Lord Frost knows it is in our permanent interest that there must be no border between Great Britain and Northern Ireland.
The Prime Minister is right to have placed his trust in Lord Frost, for despite the naysayers - some of whom reside even in government - Britain’s chief negotiator has shown that the EU understands the language of determined strength. He has learnt vital lessons from our experience in previous negotiations, when EU officials dug their heels in and laughed up their sleeves as we signed up to their terms.
The most important element of the EU’s response to British proposals yesterday was not the detail, but the fact that we are now in a renegotiation - something which Frost’s critics said would never happen.
As he contemplates responding, I am sure Lord Frost knows it would be a mistake to fall into the trap of trying to negotiate a series of easements and derogations. The EU wants nothing more than to hang on to the notion that the Protocol, as originally agreed, remains essentially intact. If he goes down that road it will leave us tied up in complicated EU law and ultimately ruled on by the ECJ, no matter the shape of an arbitration panel placed under it.
Frost has indicated that he does not accept the role of European law and the European Court of Justice in Northern Ireland. I would go further - this matter is a red zone - and I trust that he appreciates just how important it is. Indeed, there is a way to end ECJ jurisdiction while meeting the three critical requirements that there should be no hard border, that the Good Friday Agreement should be protected and that both the UK and EU internal markets be safeguarded against illegal incursions. It is called Mutual enforcement.
This proposal, originally touted by an official in the European Commission, involves both the EU and the UK enforcing each other’s rules, regulations and taxes for companies exporting into each other’s territory. Any company operating outside of Northern Ireland would be required to declare that it had met all the obligations contained in EU law when selling goods to the Republic of Ireland. Any breach of that obligation would be followed up by the authorities in the UK and breaches would carry severe penalties. This would both create an effective disincentive to break that obligation and avoid the need for border checks, thus safeguarding the integrity of the EU internal market.

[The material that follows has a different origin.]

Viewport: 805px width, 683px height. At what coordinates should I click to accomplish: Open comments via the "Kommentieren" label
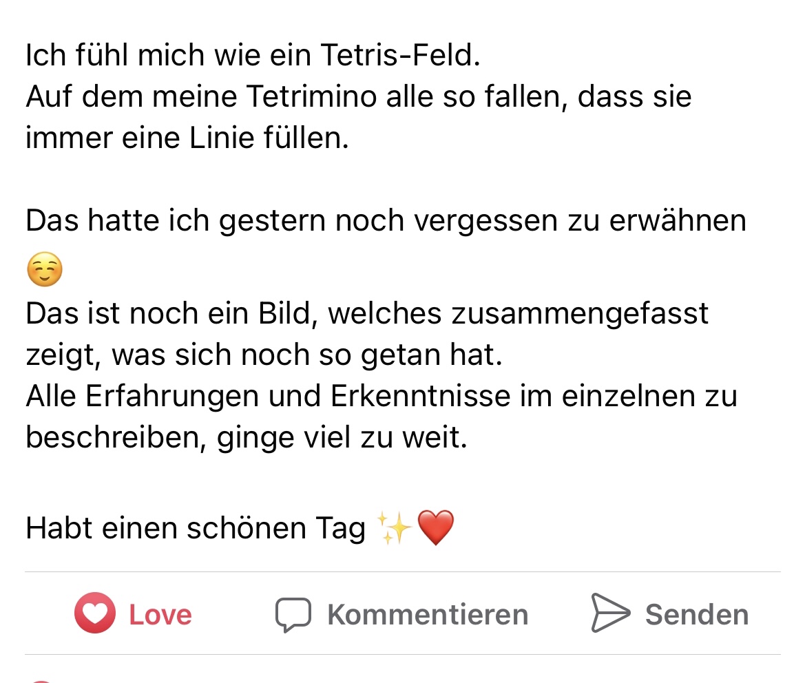click(x=428, y=615)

In the event that the EU drags its feet, the UK can and must implement this alone to show just how effective it can be at protecting the European single market, without leaving NI under EU law.

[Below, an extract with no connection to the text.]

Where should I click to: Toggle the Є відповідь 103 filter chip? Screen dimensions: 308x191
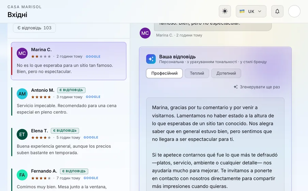34,28
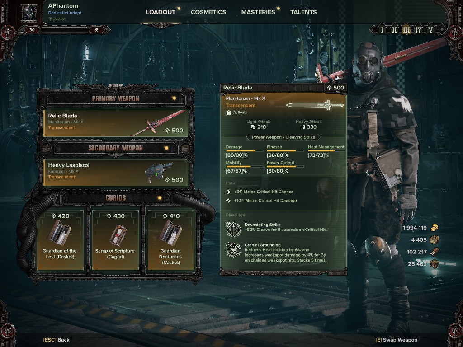Click the APhantom character portrait icon
This screenshot has width=463, height=347.
29,13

Ultimately, Lord Frost knows it is in our permanent interest that there must be no border between Great Britain and Northern Ireland. Despite the pessimism of the echo chamber of unreconciled Remain voters, he and the Government can succeed in this challenge. Our negotiators must take note of Lord Palmerston’s words that “We have no eternal allies, and we have no perpetual enemies. Our interests are eternal and perpetual, and those interests it is our duty to follow”.